L’elemento satirico, ben servito dalla convincente Jess Weixler, è ben delineato: Dawn incarna perfettamente il tipo della bellezza orribile americana, la “good girl” WASP da capo a piedi, suffragetta della purezza che fa la predica a tutti alla High School e sogna solo un marito e quattro figli (l’anti-Juno, direbbe Diablo Cody). Se non fosse nata col suo piccolo difetto fisico, al college avrebbe potuto iscriversi agli Omega, i nemici dei Delta di John Belushi in “Animal House”.
Il problema è che, nonostante il suo elemento satirico, il film comincia a mordere solo quando comincia a farlo la sua protagonista – cioè piuttosto tardi nello svolgimento. Non è solo per l’analogia della castrazione che citavo la Troma e “Killer Condom”. Apparentemente “Denti – Teeth” assomiglia molto a un film Troma, per quell’aria “sloppy” e rilassata; ma nonostante tutto gli mancano la follia anarchica e il divertimento sfacciato dei film Troma.

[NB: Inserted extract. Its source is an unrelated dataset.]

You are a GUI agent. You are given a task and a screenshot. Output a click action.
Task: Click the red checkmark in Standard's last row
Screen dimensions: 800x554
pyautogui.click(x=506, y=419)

Migliora progredendo, quando le cose assumono per loro stessa natura un andamento precipitoso; e qui lo spettacolo di peni e dita troncati vale da solo il prezzo del biglietto; fino a sfociare in una gustosa conclusione muta, con Dawn e un vecchio porco (il caratterista, sublime, si chiama Doyle Carter) che non sa cosa lo aspetta. Persa fra una cultura sessuofoba e giovani deficienti sessuomani, col suo sorriso finale Dawn sembra dire: diamoci un taglio.